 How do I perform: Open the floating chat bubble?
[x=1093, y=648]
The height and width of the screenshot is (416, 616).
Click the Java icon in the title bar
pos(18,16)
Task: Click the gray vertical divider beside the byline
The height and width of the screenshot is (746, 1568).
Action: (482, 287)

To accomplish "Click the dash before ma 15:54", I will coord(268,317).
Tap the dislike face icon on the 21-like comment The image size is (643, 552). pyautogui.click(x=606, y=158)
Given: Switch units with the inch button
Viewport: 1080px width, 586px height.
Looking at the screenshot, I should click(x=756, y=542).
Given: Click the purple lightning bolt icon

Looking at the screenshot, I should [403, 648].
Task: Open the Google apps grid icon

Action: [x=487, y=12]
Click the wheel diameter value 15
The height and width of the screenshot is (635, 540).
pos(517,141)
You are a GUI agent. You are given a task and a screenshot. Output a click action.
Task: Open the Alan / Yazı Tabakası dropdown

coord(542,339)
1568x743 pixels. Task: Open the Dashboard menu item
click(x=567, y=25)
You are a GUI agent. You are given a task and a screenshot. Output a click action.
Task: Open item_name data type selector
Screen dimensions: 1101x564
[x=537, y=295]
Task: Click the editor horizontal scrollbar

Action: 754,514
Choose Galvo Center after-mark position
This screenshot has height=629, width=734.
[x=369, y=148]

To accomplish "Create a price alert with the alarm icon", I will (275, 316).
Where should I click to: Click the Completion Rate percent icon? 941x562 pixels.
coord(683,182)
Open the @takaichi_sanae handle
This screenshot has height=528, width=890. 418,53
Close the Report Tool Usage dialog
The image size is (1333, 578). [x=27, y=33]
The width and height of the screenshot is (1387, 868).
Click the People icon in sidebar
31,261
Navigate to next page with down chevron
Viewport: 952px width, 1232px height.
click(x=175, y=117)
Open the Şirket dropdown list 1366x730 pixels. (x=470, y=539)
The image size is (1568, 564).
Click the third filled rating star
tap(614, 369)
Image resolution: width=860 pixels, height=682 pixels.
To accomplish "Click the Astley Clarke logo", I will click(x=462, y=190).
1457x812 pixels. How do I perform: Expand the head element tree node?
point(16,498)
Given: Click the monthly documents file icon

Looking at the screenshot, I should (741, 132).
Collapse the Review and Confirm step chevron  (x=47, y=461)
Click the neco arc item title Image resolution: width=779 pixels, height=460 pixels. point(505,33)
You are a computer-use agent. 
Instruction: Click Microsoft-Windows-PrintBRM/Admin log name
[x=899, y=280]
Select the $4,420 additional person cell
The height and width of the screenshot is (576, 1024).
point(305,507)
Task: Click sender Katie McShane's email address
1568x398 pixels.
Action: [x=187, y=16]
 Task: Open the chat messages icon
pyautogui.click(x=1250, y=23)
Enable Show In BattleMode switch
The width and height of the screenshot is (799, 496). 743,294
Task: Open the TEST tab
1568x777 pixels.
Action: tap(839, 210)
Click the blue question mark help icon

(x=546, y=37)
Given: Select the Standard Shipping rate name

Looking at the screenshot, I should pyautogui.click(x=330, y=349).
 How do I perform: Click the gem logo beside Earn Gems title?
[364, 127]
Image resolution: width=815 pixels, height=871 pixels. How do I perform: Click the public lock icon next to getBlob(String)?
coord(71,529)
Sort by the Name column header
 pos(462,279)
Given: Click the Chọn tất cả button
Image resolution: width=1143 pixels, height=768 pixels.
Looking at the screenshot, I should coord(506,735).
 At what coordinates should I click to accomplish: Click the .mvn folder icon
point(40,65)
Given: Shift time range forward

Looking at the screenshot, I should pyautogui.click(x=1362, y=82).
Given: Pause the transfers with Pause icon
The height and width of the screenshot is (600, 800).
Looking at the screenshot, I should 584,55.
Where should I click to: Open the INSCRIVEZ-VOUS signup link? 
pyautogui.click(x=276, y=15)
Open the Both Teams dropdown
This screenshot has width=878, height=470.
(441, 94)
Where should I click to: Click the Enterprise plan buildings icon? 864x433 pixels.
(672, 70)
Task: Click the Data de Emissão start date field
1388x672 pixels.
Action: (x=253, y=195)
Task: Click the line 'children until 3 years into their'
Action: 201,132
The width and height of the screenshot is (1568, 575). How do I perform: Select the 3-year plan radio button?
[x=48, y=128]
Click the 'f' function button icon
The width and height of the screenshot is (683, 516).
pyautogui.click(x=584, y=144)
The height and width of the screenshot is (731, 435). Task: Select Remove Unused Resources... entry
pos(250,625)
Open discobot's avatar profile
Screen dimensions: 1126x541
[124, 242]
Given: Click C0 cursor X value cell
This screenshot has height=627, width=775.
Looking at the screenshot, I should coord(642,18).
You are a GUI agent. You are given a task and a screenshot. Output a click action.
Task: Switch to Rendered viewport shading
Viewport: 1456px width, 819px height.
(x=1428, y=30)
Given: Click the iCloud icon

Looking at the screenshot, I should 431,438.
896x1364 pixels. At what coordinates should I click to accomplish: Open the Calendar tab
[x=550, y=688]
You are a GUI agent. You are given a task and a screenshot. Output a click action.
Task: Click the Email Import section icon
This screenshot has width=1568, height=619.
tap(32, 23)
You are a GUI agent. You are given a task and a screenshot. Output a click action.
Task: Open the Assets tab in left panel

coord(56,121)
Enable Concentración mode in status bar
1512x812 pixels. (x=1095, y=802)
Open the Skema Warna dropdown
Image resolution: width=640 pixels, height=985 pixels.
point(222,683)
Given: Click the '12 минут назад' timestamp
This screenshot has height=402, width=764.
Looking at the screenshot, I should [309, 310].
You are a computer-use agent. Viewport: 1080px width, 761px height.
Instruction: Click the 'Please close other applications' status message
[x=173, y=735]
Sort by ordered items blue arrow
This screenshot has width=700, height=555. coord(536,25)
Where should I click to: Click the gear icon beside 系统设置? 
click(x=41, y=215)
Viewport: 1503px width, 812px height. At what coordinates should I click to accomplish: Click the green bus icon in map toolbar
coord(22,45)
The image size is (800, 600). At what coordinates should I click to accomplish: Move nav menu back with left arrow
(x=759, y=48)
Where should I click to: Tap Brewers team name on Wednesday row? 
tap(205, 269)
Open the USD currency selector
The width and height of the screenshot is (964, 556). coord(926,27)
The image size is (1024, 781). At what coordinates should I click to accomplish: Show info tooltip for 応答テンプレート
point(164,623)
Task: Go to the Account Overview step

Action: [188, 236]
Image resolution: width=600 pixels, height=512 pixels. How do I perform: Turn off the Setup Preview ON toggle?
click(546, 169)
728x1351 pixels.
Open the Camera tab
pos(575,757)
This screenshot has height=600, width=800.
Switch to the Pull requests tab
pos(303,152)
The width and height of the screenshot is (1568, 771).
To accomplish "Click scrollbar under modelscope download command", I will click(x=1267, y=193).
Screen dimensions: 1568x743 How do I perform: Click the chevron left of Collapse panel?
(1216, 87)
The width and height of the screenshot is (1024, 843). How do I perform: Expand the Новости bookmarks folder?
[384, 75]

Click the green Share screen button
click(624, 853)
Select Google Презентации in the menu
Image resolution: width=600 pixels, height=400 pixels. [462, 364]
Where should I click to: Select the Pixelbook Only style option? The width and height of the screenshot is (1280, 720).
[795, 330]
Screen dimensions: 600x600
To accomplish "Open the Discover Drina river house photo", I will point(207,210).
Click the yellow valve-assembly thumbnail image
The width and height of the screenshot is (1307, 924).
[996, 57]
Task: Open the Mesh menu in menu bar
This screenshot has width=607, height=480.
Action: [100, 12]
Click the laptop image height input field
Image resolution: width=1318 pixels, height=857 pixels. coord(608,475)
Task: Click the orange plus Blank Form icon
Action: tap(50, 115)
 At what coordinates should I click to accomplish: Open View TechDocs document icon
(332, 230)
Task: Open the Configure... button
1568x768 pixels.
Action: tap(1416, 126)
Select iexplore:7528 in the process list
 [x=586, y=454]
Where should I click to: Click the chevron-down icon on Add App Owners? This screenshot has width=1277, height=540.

◆ Work to be completed ◆
Quote the rows above word for word, covering the stretch from the line that contains "1568x743 pixels. Task: Open" through the line that contains "Click the neco", with both of those lines included.

◆ Expected answer ◆
1568x743 pixels. Task: Open the Dashboard menu item
click(x=567, y=25)
You are a GUI agent. You are given a task and a screenshot. Output a click action.
Task: Open item_name data type selector
Screen dimensions: 1101x564
[x=537, y=295]
Task: Click the editor horizontal scrollbar

Action: 754,514
Choose Galvo Center after-mark position
This screenshot has height=629, width=734.
[x=369, y=148]

To accomplish "Create a price alert with the alarm icon", I will (275, 316).
Where should I click to: Click the Completion Rate percent icon? 941x562 pixels.
coord(683,182)
Open the @takaichi_sanae handle
This screenshot has height=528, width=890. 418,53
Close the Report Tool Usage dialog
The image size is (1333, 578). [x=27, y=33]
The width and height of the screenshot is (1387, 868).
Click the People icon in sidebar
31,261
Navigate to next page with down chevron
Viewport: 952px width, 1232px height.
click(x=175, y=117)
Open the Şirket dropdown list 1366x730 pixels. (x=470, y=539)
The image size is (1568, 564).
Click the third filled rating star
tap(614, 369)
Image resolution: width=860 pixels, height=682 pixels.
To accomplish "Click the Astley Clarke logo", I will click(x=462, y=190).
1457x812 pixels. How do I perform: Expand the head element tree node?
point(16,498)
Given: Click the monthly documents file icon

Looking at the screenshot, I should (741, 132).
Collapse the Review and Confirm step chevron  (x=47, y=461)
Click the neco arc item title Image resolution: width=779 pixels, height=460 pixels. point(505,33)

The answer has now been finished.